During the removal of doors at the historic Thomas Hale Homestead, which dates back to the 1700s, workers found several pennies — an Irish Copper halfpenny dating to 1766 and a U.S. copper penny minted in 1787. Jonathan Russell, chairman of the building committee transforming the Main Street home into a new chapel at First Church of Chirist Congregational, said it was a common practice to bury a coin dated in the year the house was completed in a door frame.
"It was a penny designed by Benjamin Franklin," Russell said of the U.S. penny. "There are 13 concentric circles on the backside, but in the middle it says, 'We are one' for the 13 original colonies. On the other side of the coin is the Benjamin Franklin phrase 'mind your business' which I just love."
The coins are in poor condition and probably not worth much, but the pair of pennies are a few of the treasures workers have uncovered as they preserve the shell of the post and beam house that will become the Micah House and Chapel. The house has been stripped of windows, walls and floors and is jacked up several feet in the air awaiting a 21st-century concrete foundation. |
"Everyone who stops always asks why we are tearing down the house," he said. "We aren't. We are preserving what we can and incorporating it into a new building."
The new building will be located just south of the church and will be used for small weddings, funerals, music recitals, book signings as well as for community meetings.
The church has raised $950,000 for the project, but Russell noted over the past several months dozens of volunteers have helped remove the walls, plaster, flooring and donned environmental suits to remove lead paint from the home leading to more than 800 hours and $40,000 in sweat equity.
"The goal is to renovate and stabilize the old 1700s home and what's left of it," Russell said. "We've pulled off everything we can from the house and saved what we can...putting as much of the old trim, molding, paneling and flooring back in as we can ... our goal is to build something that will last another 250 years."
The flooring for the new building will be made from the huge chestnut planks that once served as the outer walls to the home. The boards will be sanded and planed. All the moulding and paneling has been painstakingly removed and labeled and the home's original nails have been saved.

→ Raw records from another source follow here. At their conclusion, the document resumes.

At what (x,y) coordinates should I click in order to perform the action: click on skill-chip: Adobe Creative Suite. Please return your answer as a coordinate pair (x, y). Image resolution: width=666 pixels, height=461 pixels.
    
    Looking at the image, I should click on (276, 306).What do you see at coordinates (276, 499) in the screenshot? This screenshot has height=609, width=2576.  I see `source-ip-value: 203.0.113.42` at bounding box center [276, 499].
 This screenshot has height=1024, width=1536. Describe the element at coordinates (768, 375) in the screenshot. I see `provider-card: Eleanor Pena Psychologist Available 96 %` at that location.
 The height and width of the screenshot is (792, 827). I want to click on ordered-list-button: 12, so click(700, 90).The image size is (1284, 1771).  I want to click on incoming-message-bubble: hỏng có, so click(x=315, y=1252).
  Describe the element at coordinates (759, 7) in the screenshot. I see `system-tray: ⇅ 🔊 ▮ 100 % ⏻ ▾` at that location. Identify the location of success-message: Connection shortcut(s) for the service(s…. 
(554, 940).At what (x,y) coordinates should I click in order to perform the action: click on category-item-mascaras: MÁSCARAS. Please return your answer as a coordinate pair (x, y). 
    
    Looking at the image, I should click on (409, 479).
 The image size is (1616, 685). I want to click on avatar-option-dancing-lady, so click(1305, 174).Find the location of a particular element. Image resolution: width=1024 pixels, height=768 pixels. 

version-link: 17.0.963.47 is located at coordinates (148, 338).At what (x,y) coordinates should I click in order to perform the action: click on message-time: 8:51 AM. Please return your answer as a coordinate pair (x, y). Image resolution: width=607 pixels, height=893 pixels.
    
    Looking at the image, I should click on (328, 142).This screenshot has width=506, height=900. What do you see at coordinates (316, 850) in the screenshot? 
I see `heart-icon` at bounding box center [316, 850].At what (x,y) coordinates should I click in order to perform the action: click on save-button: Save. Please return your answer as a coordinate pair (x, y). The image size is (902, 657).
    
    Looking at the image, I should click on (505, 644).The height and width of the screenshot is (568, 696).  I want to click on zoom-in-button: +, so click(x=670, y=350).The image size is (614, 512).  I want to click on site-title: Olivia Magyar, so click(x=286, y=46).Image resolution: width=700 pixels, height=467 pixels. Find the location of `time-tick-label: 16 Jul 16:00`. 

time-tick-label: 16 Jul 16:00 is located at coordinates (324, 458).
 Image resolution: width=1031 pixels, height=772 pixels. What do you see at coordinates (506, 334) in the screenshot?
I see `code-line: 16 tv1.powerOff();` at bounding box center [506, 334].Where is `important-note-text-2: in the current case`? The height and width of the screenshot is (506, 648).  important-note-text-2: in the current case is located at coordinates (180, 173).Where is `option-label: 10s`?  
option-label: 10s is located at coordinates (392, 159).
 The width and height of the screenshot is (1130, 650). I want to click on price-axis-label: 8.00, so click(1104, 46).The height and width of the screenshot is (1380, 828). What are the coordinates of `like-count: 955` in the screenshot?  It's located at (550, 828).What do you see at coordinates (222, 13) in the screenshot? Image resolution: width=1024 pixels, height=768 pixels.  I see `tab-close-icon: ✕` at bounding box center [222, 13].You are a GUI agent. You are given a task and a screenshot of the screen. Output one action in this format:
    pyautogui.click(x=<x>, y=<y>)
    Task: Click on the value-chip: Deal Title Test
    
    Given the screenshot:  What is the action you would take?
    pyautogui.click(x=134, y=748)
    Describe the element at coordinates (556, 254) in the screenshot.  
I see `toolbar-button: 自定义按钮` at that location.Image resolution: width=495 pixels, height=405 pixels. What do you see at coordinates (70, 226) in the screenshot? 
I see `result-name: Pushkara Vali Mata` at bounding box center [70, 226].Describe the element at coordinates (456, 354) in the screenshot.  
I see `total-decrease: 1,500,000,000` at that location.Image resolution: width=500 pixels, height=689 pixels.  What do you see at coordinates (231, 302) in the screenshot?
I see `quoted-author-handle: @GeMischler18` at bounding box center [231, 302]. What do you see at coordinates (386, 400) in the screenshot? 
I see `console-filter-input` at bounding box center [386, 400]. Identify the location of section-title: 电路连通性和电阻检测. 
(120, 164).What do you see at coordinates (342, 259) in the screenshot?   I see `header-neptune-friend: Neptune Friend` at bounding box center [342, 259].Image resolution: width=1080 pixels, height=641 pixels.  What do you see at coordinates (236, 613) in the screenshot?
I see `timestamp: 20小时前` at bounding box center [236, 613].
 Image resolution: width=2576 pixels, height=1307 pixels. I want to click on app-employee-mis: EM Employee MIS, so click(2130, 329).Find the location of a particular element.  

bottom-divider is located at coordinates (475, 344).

Once everything was removed from the original post-and-beam structure, a house-moving company jacked up the house several feet and put it on steel beams and wooded pallets so a new foundation could be poured. The original brick-and-fieldstone foundation will be incorporated into a patio behind the new building. The home's center chimney and fireplace will be a focal point in the chapel design.
"The old post and beam is in great shape," said architect Brian Davis, who has designed numerous buildings across the state. "Everything is going along pretty smoothly. It's really been one of my favorite projects of all-time."